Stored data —
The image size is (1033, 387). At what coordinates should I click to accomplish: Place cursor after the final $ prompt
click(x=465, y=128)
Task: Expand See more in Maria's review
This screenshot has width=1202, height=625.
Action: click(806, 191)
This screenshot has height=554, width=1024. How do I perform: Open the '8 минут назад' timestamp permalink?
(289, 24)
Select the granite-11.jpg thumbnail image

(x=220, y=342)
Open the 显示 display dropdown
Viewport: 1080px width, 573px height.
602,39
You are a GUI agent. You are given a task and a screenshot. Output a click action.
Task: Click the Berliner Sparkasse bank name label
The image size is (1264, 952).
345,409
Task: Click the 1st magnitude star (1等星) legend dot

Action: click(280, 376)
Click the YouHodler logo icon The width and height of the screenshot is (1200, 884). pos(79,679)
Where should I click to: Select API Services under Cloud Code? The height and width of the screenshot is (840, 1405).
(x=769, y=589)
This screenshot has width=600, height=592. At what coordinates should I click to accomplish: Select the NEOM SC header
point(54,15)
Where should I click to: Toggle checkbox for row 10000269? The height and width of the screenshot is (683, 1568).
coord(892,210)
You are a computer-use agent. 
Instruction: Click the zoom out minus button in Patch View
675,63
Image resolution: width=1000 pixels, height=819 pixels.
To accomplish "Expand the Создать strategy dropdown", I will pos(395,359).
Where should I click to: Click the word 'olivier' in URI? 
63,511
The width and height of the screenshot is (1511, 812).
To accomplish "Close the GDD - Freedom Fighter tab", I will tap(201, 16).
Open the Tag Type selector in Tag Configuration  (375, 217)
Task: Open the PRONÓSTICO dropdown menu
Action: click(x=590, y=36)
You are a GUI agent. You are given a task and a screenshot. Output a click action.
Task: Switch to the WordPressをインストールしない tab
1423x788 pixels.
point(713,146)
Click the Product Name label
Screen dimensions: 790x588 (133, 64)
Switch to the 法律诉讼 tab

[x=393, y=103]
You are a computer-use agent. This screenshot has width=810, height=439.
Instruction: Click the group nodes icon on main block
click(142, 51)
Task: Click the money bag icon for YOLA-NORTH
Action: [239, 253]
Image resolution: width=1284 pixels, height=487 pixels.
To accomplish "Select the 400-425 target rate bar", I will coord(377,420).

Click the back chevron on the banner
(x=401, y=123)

Aim of the exercise —
Which lines run from the one containing "Instruction: Click the zoom" to the final line of the entries? Return those lines exactly, and only those.

Response —
Instruction: Click the zoom out minus button in Patch View
675,63
Image resolution: width=1000 pixels, height=819 pixels.
To accomplish "Expand the Создать strategy dropdown", I will pos(395,359).
Where should I click to: Click the word 'olivier' in URI? 
63,511
The width and height of the screenshot is (1511, 812).
To accomplish "Close the GDD - Freedom Fighter tab", I will tap(201, 16).
Open the Tag Type selector in Tag Configuration  (375, 217)
Task: Open the PRONÓSTICO dropdown menu
Action: click(x=590, y=36)
You are a GUI agent. You are given a task and a screenshot. Output a click action.
Task: Switch to the WordPressをインストールしない tab
1423x788 pixels.
point(713,146)
Click the Product Name label
Screen dimensions: 790x588 (133, 64)
Switch to the 法律诉讼 tab

[x=393, y=103]
You are a computer-use agent. This screenshot has width=810, height=439.
Instruction: Click the group nodes icon on main block
click(142, 51)
Task: Click the money bag icon for YOLA-NORTH
Action: [239, 253]
Image resolution: width=1284 pixels, height=487 pixels.
To accomplish "Select the 400-425 target rate bar", I will coord(377,420).

Click the back chevron on the banner
(x=401, y=123)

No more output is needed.